Assignment:
Exactly reproduce each entry, leaving out nothing.

──────

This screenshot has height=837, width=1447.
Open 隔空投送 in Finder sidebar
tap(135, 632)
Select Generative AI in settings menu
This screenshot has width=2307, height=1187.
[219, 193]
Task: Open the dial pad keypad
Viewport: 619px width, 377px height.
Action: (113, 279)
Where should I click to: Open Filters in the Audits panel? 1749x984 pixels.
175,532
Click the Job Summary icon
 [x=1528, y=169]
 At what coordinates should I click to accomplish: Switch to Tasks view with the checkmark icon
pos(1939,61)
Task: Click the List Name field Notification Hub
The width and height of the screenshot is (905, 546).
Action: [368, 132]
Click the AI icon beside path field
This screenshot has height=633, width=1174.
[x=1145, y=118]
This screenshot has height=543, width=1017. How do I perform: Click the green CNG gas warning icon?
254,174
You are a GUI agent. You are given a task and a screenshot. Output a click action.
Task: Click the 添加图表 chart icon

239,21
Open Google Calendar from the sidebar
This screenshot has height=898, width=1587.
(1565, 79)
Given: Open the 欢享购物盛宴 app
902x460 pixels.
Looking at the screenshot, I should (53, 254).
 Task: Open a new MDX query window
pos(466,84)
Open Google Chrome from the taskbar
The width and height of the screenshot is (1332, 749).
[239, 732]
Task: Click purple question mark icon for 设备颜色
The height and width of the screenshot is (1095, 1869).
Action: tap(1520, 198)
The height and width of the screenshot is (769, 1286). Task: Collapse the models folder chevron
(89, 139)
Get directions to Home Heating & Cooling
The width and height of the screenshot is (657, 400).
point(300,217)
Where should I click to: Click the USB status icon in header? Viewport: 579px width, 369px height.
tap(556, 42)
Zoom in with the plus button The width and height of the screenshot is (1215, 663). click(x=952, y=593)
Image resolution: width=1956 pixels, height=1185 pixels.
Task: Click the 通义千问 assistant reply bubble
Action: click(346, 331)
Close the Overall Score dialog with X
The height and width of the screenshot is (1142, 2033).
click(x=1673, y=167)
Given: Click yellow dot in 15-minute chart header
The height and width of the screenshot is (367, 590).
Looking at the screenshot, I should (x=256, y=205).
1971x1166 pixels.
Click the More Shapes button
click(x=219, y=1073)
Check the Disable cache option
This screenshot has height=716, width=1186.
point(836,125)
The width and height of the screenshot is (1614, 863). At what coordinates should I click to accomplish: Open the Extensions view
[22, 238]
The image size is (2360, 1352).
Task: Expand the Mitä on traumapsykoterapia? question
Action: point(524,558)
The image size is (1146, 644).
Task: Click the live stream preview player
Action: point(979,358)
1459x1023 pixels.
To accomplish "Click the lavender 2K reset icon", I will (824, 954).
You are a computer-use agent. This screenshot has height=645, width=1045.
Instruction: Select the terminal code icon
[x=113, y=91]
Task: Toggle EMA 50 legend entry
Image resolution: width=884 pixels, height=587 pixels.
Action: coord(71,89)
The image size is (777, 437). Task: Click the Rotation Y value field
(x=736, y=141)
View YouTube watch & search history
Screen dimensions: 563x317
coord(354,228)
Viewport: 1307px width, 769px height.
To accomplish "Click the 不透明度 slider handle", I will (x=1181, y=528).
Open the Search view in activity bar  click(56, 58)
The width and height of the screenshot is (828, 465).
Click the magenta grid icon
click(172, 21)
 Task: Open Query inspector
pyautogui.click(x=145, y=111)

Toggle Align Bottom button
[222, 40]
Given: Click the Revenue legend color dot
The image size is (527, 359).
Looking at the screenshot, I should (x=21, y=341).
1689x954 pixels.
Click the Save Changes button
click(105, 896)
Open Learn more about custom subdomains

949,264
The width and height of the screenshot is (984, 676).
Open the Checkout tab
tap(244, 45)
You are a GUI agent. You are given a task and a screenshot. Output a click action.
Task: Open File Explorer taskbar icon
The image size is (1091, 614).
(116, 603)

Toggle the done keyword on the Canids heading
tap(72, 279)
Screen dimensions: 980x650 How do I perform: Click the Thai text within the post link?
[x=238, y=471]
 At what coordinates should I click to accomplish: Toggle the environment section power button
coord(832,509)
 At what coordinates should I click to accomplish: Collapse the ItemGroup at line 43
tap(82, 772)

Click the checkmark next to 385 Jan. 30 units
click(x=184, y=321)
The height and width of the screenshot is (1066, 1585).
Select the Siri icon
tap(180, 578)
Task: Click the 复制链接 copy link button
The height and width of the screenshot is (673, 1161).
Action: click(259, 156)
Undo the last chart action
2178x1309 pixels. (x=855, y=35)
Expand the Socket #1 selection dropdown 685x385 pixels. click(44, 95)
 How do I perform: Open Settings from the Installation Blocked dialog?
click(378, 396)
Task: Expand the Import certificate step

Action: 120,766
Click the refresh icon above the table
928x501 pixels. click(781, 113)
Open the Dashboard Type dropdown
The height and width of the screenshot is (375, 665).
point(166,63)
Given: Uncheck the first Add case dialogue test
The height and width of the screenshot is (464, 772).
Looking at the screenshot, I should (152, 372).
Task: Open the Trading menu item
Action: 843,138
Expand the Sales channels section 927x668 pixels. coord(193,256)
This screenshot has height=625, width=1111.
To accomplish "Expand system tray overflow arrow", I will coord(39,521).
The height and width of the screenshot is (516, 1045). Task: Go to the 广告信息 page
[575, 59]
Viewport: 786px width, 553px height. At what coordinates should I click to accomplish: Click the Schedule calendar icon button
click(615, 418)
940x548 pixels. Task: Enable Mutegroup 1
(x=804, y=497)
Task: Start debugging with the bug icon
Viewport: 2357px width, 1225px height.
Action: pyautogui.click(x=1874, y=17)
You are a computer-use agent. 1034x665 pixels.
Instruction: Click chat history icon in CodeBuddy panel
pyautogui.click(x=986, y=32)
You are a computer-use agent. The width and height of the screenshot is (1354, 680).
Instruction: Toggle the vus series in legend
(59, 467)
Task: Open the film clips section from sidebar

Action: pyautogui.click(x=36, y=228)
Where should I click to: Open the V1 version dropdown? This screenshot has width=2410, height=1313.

──────

Output below:
This screenshot has height=837, width=1447.
Open 隔空投送 in Finder sidebar
tap(135, 632)
Select Generative AI in settings menu
This screenshot has width=2307, height=1187.
[219, 193]
Task: Open the dial pad keypad
Viewport: 619px width, 377px height.
Action: (113, 279)
Where should I click to: Open Filters in the Audits panel? 1749x984 pixels.
175,532
Click the Job Summary icon
 [x=1528, y=169]
 At what coordinates should I click to accomplish: Switch to Tasks view with the checkmark icon
pos(1939,61)
Task: Click the List Name field Notification Hub
The width and height of the screenshot is (905, 546).
Action: [368, 132]
Click the AI icon beside path field
This screenshot has height=633, width=1174.
[x=1145, y=118]
This screenshot has height=543, width=1017. How do I perform: Click the green CNG gas warning icon?
254,174
You are a GUI agent. You are given a task and a screenshot. Output a click action.
Task: Click the 添加图表 chart icon

239,21
Open Google Calendar from the sidebar
This screenshot has height=898, width=1587.
(1565, 79)
Given: Open the 欢享购物盛宴 app
902x460 pixels.
Looking at the screenshot, I should (53, 254).
 Task: Open a new MDX query window
pos(466,84)
Open Google Chrome from the taskbar
The width and height of the screenshot is (1332, 749).
[239, 732]
Task: Click purple question mark icon for 设备颜色
The height and width of the screenshot is (1095, 1869).
Action: tap(1520, 198)
The height and width of the screenshot is (769, 1286). Task: Collapse the models folder chevron
(89, 139)
Get directions to Home Heating & Cooling
The width and height of the screenshot is (657, 400).
point(300,217)
Where should I click to: Click the USB status icon in header? Viewport: 579px width, 369px height.
tap(556, 42)
Zoom in with the plus button The width and height of the screenshot is (1215, 663). click(x=952, y=593)
Image resolution: width=1956 pixels, height=1185 pixels.
Task: Click the 通义千问 assistant reply bubble
Action: click(346, 331)
Close the Overall Score dialog with X
The height and width of the screenshot is (1142, 2033).
click(x=1673, y=167)
Given: Click yellow dot in 15-minute chart header
The height and width of the screenshot is (367, 590).
Looking at the screenshot, I should (x=256, y=205).
1971x1166 pixels.
Click the More Shapes button
click(x=219, y=1073)
Check the Disable cache option
This screenshot has height=716, width=1186.
point(836,125)
The width and height of the screenshot is (1614, 863). At what coordinates should I click to accomplish: Open the Extensions view
[22, 238]
The image size is (2360, 1352).
Task: Expand the Mitä on traumapsykoterapia? question
Action: point(524,558)
The image size is (1146, 644).
Task: Click the live stream preview player
Action: point(979,358)
1459x1023 pixels.
To accomplish "Click the lavender 2K reset icon", I will (824, 954).
You are a computer-use agent. This screenshot has height=645, width=1045.
Instruction: Select the terminal code icon
[x=113, y=91]
Task: Toggle EMA 50 legend entry
Image resolution: width=884 pixels, height=587 pixels.
Action: coord(71,89)
The image size is (777, 437). Task: Click the Rotation Y value field
(x=736, y=141)
View YouTube watch & search history
Screen dimensions: 563x317
coord(354,228)
Viewport: 1307px width, 769px height.
To accomplish "Click the 不透明度 slider handle", I will (x=1181, y=528).
Open the Search view in activity bar  click(56, 58)
The width and height of the screenshot is (828, 465).
Click the magenta grid icon
click(172, 21)
 Task: Open Query inspector
pyautogui.click(x=145, y=111)

Toggle Align Bottom button
[222, 40]
Given: Click the Revenue legend color dot
The image size is (527, 359).
Looking at the screenshot, I should (x=21, y=341).
1689x954 pixels.
Click the Save Changes button
click(105, 896)
Open Learn more about custom subdomains

949,264
The width and height of the screenshot is (984, 676).
Open the Checkout tab
tap(244, 45)
You are a GUI agent. You are given a task and a screenshot. Output a click action.
Task: Open File Explorer taskbar icon
The image size is (1091, 614).
(116, 603)

Toggle the done keyword on the Canids heading
tap(72, 279)
Screen dimensions: 980x650 How do I perform: Click the Thai text within the post link?
[x=238, y=471]
 At what coordinates should I click to accomplish: Toggle the environment section power button
coord(832,509)
 At what coordinates should I click to accomplish: Collapse the ItemGroup at line 43
tap(82, 772)

Click the checkmark next to 385 Jan. 30 units
click(x=184, y=321)
The height and width of the screenshot is (1066, 1585).
Select the Siri icon
tap(180, 578)
Task: Click the 复制链接 copy link button
The height and width of the screenshot is (673, 1161).
Action: click(259, 156)
Undo the last chart action
2178x1309 pixels. (x=855, y=35)
Expand the Socket #1 selection dropdown 685x385 pixels. click(44, 95)
 How do I perform: Open Settings from the Installation Blocked dialog?
click(378, 396)
Task: Expand the Import certificate step

Action: 120,766
Click the refresh icon above the table
928x501 pixels. click(781, 113)
Open the Dashboard Type dropdown
The height and width of the screenshot is (375, 665).
point(166,63)
Given: Uncheck the first Add case dialogue test
The height and width of the screenshot is (464, 772).
Looking at the screenshot, I should (152, 372).
Task: Open the Trading menu item
Action: 843,138
Expand the Sales channels section 927x668 pixels. coord(193,256)
This screenshot has height=625, width=1111.
To accomplish "Expand system tray overflow arrow", I will coord(39,521).
The height and width of the screenshot is (516, 1045). Task: Go to the 广告信息 page
[575, 59]
Viewport: 786px width, 553px height. At what coordinates should I click to accomplish: Click the Schedule calendar icon button
click(615, 418)
940x548 pixels. Task: Enable Mutegroup 1
(x=804, y=497)
Task: Start debugging with the bug icon
Viewport: 2357px width, 1225px height.
Action: pyautogui.click(x=1874, y=17)
You are a computer-use agent. 1034x665 pixels.
Instruction: Click chat history icon in CodeBuddy panel
pyautogui.click(x=986, y=32)
You are a computer-use agent. The width and height of the screenshot is (1354, 680).
Instruction: Toggle the vus series in legend
(59, 467)
Task: Open the film clips section from sidebar

Action: pyautogui.click(x=36, y=228)
Where should I click to: Open the V1 version dropdown? This screenshot has width=2410, height=1313.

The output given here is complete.